Keterpaparan tersebut ditunjukan dengan aktivitas merakit bom, pelatihan militer, razia syariah, dan keterlibatan mahasiswa pada organisasi terlarang (HTI). Dan ini berbanding lurus dengan rentetan bom bunuh diri yang mendera tanah air, dan sebagian pelakunya ternyata mahasiswa.
Menurut Ketua LP3M (Lembaga Pengembangan Pembelajaran dan Penjaminan Mutu) Universitas Jember, Jawa Timur, Akhmad Taufiq, kondisi tersebut tentu sangat merisaukan. Sebab itu berarti radikalisme cukup berhasil menebar pengaruh di kalangan mahasiswa dan akademisi yang notabene merupakan dapur pemikiran Indonesia.
“Ini kondisi yang dapat dikatakan krusial dan akut, karena perguruan tinggi sangat vital. Yaitu sebagai lembaga yang melahirkan pemimpin bangsa,” ujarnya saat menjadi narasumber dalam Pleno 4 Festival HAM di aula PB Sudirman, Kantor Bupati Jember, Rabu, (20/11).
Ketua Ikatan Keluarga Alumni (IKA) PMII Jember itu menambahkan bahwa pola rekruitmen anggota yang dilakukan kelompok radikal dengan membidik kampus sebagai target, sungguh patut disikapi dengan serius. Sebab mereka sudah berpikir jangka panjang untuk melahirkan orang-orang radikal dari kaum terdidik dan intelektual, yang pada saatnya nanti menjadi kekuatan dahsyat.
“Pola ini sudah dapat dikategorikan terstruktur, sistematik, dan masif,” jelasnya.
Taufik menegaskan, Unej juga tak luput dari bidikan kelompok radikal. Berdasarkan laporan studi pemetaan gerakan radikalisme yang dilakukan tim LP3M pada 2018, terdapat 22 persen yang terpapar radikalisme.

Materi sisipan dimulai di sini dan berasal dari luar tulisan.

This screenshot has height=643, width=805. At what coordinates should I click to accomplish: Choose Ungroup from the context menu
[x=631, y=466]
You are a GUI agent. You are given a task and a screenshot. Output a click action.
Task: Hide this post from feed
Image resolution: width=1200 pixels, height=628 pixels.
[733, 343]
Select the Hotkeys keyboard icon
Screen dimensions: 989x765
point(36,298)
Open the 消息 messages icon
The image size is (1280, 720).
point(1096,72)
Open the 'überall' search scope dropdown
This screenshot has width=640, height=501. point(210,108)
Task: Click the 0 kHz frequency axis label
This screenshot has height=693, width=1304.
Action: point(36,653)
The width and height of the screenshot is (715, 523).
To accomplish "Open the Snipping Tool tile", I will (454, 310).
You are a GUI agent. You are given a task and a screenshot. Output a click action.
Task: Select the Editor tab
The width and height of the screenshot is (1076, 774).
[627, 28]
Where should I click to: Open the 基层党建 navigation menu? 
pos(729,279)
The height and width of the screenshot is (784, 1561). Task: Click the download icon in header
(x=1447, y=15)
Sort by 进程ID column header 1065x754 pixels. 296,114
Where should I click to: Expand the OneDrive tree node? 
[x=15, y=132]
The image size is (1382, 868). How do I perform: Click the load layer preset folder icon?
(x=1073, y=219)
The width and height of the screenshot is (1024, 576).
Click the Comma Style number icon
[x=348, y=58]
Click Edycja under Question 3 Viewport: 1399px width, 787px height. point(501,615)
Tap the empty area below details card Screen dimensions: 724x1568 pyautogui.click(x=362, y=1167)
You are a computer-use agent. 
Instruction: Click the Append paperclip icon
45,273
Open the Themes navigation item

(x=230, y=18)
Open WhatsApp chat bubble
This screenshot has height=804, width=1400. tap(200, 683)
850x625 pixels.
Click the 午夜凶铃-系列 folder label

Dari angka itu jika diderivasi lagi menjadi radikalisme teologis, sebanyak 25 persen setuju dengan pengkafiran, qital, dan jihad. Sedangkan 20 persen lainnya masuk dalam radikalisme politis, yaitu setuju pada konsep negara Islam atau khilafah.
“Ini menunjukkan betapa pentingnya sinergi semua pihak. Meskipun, persentase tersebut belum dapat dinyatakan bahwa mereka telah melakukan tindakan kekerasan fisik, baik pada diri mereka sendiri, maupun pada orang lain,” kupasnya.
Oleh karena itu, Taufiq merekomendasikan beberapa hal. Pertama, pentingnya secara substantif pendidikan multikultural untuk mengembangkan sikap toleransi dan inklusivitas. Kedua, perlunya keterlibatan semua pihak untuk mengatasi permasalahan radikalisme.
“Mengatasi radikalisme tidaklah cukup hanya melibatkan struktur berbasis negara, tapi semua elemen masyarakat penting dilibatkan,” terangnya.
Ketiga, dalam tataran perguruan tinggi, pentingnya perhatian secara khusus dan komitmen kepemimpinan yang memiliki komitmen tegas, untuk tidak memberi ruang bagi tumbuhnya radikalisme di kampus.
“Perguruan tinggi, perlu perhatian khusus. Sebab ini jantungnya Indonesia,” pungkasnya.
Selain Taufiq, hadir juga sebagai narasumber adalah M. Zaki Mubarok, Agus Muhammad (Peneliti Infid), Libasut Taqwa (Wahid Institute), Ciciek Farha (Peneliti PVE), Tohari (Jember), dan Budi Hartawan (BNPT).